Avant de signer un devis avec un artisan du BTP, vérifiez systématiquement ses assurances obligatoires. Sans ces garanties, vous prenez le risque de payer deux fois en cas de sinistre. Décryptage des 4 garanties à connaître.
1. Garantie décennale (obligatoire)
La responsabilité décennale couvre pendant 10 ans à compter de la réception des travaux tout dommage qui :
- Compromet la solidité de l'ouvrage (fissures, affaissement, infiltrations).
- Rend l'ouvrage impropre à sa destination (toit qui fuit, plancher qui s'effondre).
- Affecte la solidité d'un élément d'équipement indissociable (chauffage central encastré, canalisations dans dalle).
Tout artisan du BTP doit obligatoirement souscrire cette assurance avant de démarrer un chantier (article L241-1 du Code des assurances). L'attestation doit comporter :
- Nom de l'assureur et numéro de police.
- Période de validité.
- Activités couvertes (correspondant au devis).
- SIRET de l'artisan.
2. Responsabilité civile professionnelle (RC pro)
Couvre les dommages causés à des tiers pendant l'exécution des travaux : casse d'une vitre voisine, fuite chez le voisin du dessous, blessure d'un visiteur sur le chantier.
Obligatoire pour tous les professionnels. Plafonds typiques : 1 à 5 millions d'euros. À demander à l'artisan en même temps que la décennale.

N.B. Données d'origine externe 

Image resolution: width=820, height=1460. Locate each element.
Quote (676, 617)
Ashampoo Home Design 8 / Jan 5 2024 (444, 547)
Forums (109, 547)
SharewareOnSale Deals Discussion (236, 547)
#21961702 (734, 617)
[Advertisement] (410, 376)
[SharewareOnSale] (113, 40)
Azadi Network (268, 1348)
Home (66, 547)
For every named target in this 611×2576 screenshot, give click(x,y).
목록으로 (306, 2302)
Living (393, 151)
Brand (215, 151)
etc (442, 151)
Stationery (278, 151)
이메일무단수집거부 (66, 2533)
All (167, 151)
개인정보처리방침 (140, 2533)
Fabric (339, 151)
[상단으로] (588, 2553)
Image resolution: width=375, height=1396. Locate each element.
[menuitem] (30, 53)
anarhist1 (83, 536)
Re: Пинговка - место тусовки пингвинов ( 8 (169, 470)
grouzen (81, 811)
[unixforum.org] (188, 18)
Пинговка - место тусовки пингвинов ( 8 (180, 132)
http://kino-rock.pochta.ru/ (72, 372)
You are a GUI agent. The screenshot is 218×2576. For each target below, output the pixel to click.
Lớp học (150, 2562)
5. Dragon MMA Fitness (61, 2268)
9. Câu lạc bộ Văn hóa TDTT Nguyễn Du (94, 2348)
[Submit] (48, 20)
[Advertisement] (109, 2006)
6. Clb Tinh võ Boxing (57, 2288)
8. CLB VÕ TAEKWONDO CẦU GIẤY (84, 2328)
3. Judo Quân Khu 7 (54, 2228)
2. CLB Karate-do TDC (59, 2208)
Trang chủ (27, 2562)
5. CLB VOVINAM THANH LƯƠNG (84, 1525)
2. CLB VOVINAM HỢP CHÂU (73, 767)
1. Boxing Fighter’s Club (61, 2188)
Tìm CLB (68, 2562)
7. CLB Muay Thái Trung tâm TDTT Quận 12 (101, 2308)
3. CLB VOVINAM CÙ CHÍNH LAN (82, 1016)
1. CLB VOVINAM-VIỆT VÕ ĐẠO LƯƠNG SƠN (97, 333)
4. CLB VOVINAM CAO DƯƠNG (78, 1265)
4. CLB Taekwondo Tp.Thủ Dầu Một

3. Garantie biennale de bon fonctionnement
S'applique sur 2 ans aux équipements dissociables de l'ouvrage : sanitaires, robinetterie, plaques de cuisson, hottes, volets roulants. Couvre les pannes ou dysfonctionnements imputables à la pose ou au matériel.
4. Garantie de parfait achèvement
Pendant 1 an après réception, l'artisan doit reprendre tous les défauts signalés sur le PV de réception ou apparus dans cette période. Couvre tous les types de désordres (esthétiques, fonctionnels, structurels).
Dommage-ouvrage (à souscrire par le maître d'ouvrage)
Cette assurance complète la décennale du côté du client. Elle permet d'être indemnisé rapidement en cas de sinistre, sans attendre la décision de justice qui désigne le responsable. L'assureur indemnise puis se retourne contre l'artisan responsable.
Obligatoire pour les constructions neuves et les rénovations lourdes (article L242-1 Code des assurances). Coût : 2 à 4 % du montant des travaux.
Comment vérifier qu'un artisan est correctement assuré
- Demander l'attestation de l'année en cours (renouvelée chaque année).
- Vérifier la cohérence des activités avec le devis (un plombier non couvert pour la maçonnerie ne peut pas faire de saignée).
- Contacter l'assureur pour confirmer la validité (numéro figurant sur l'attestation).
- Conserver une copie de l'attestation avec le devis signé.
Que faire en cas de sinistre ?
- Signaler le défaut par lettre recommandée AR à l'artisan.
- Convoquer un expert via votre dommage-ouvrage si vous l'avez souscrite.
- Demander la mise en jeu de la décennale si l'artisan ne répond pas.
- Si litige, saisir un médiateur de la consommation ou le tribunal compétent.